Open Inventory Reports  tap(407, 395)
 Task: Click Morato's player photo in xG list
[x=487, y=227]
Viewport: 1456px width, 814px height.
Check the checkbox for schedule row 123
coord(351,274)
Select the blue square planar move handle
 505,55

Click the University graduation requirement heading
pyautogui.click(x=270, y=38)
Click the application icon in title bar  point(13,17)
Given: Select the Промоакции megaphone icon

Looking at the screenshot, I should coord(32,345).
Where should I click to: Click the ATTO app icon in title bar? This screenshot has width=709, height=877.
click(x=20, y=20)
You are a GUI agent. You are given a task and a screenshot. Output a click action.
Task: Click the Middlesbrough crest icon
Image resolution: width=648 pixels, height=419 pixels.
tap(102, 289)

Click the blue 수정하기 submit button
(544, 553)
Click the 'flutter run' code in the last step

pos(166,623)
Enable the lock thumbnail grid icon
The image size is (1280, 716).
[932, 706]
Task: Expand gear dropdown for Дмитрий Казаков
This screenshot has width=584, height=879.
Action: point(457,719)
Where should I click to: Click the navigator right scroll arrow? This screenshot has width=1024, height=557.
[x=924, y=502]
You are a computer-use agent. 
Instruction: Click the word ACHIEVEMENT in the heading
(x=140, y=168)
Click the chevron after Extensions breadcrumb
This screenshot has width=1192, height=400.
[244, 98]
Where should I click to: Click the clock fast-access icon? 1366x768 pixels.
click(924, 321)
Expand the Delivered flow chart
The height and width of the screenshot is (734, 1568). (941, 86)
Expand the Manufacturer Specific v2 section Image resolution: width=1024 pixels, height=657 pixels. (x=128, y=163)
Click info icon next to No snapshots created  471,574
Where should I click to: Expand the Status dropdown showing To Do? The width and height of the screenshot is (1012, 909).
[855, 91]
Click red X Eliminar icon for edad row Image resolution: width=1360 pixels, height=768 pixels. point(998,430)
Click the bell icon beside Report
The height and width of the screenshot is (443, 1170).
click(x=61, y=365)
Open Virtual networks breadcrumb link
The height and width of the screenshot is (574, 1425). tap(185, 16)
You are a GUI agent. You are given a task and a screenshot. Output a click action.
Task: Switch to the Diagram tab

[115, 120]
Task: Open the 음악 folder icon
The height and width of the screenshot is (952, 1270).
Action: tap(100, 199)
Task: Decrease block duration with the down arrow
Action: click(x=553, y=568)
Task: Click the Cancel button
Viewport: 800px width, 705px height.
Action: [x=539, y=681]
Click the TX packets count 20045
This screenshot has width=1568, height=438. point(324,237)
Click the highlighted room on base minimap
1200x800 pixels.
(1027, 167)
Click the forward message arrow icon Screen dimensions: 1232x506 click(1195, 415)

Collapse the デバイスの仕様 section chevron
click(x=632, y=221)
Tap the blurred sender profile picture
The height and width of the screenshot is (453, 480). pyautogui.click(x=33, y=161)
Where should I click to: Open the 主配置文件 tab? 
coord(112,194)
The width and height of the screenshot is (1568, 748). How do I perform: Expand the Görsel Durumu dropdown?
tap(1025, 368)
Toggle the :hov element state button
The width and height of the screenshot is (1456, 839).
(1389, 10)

=-=-=-=-=

**Problem to work on:** In the entries above, one line contains "Open Virtual networks breadcrumb link" and another contains "Task: Open the 음악 folder icon". Reproduce exactly those two lines and the lines between them, nothing else.

**Result:**
Open Virtual networks breadcrumb link
The height and width of the screenshot is (574, 1425). tap(185, 16)
You are a GUI agent. You are given a task and a screenshot. Output a click action.
Task: Switch to the Diagram tab

[115, 120]
Task: Open the 음악 folder icon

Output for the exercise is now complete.